As Margaret clutched his hand, Henry lurched in his seat, showing tendons like wires in his throat. The bowl of blood went flying with a terrible crash, spilling its thick contents down the blanket and into a spreading red pool on the floor. As it came to rest upside down, Henry’s muscles clamped tight all over his body and his eyes rolled up in his head.

‘Your Grace?’ Allworthy said, worried.

There was no response. The young king lolled to one side, senseless.

‘Henry? Can you hear me? What have you done to him?’ Margaret demanded.

Doctor Allworthy shook his head in nervous confusion.

‘My lady, nothing I’ve given would cause fits,’ he said. ‘The same distemper has its hand on him, now as before. All I have done is to hold it back this long.’

Hiding his panic, the doctor stepped into the spilled blood to loom over the king. He pinched Henry’s cheeks, at first gently and then harder so that he left red marks.

‘Your Grace?’ he said.

There was no response. The king’s chest rose and fell as before, but the man himself had fallen away and was lost.

Margaret looked from her husband’s slack face to the doctor standing at his side, stains of blood and vomit on his black coat.

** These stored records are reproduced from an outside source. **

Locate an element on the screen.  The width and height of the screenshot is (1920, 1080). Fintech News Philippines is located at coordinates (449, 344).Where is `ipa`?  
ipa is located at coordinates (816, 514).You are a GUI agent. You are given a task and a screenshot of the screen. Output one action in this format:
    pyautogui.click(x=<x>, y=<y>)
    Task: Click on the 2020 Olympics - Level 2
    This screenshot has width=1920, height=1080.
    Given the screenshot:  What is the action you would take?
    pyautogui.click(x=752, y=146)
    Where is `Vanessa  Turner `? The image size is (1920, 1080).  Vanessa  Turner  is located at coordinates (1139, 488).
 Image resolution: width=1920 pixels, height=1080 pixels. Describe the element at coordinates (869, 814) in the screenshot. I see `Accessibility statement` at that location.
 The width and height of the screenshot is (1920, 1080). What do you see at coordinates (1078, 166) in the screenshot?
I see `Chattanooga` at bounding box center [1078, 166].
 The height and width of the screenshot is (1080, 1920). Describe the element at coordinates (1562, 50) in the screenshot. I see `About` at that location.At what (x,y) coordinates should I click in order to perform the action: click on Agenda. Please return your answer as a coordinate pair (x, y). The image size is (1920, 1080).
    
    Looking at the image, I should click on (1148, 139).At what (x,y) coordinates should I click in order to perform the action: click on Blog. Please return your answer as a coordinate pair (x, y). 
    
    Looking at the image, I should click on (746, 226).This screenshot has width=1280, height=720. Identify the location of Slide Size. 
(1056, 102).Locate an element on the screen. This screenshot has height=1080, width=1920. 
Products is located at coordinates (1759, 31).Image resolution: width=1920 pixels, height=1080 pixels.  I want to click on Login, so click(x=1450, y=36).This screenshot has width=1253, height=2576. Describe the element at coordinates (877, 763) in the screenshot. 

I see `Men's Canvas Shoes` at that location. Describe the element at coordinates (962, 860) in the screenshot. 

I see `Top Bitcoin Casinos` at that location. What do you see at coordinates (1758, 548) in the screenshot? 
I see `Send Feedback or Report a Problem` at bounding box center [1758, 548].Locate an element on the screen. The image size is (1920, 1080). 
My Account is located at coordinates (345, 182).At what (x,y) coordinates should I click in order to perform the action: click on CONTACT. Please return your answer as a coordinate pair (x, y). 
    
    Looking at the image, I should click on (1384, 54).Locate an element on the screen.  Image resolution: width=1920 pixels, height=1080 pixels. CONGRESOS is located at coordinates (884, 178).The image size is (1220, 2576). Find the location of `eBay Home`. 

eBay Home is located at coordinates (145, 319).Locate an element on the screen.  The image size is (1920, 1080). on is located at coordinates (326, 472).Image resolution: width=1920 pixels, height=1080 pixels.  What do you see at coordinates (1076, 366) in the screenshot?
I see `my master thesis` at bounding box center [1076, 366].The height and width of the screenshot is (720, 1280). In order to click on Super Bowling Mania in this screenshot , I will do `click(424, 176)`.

She reached out and took a firm grip on the doctor’s arm.

‘No more of your foul draughts, your bleeding and your pills. No more, doctor! One protest and I will have you arrested and put to the question. I will tend my husband.’

She turned her back on the doctor, reaching for a strip of bandage to tie around the still-bleeding curette wound on Henry’s arm. Margaret pulled it tight with her teeth, then gripped her husband by both arms. His head sagged forward, spit dribbling from his mouth.

Allworthy gaped as the young queen bit her lip in indecision, then raised her open hand and held it in the air, trembling visibly. She took a long, slow breath and slapped Henry across the cheek, rocking his head back. He made no sound at all, though a scarlet print spread slowly across his cheek to show where he had been struck. Margaret let him sag back into the chair, sobbing in frustration and sick fear. The doctor’s mouth opened and closed, but he had nothing else to say.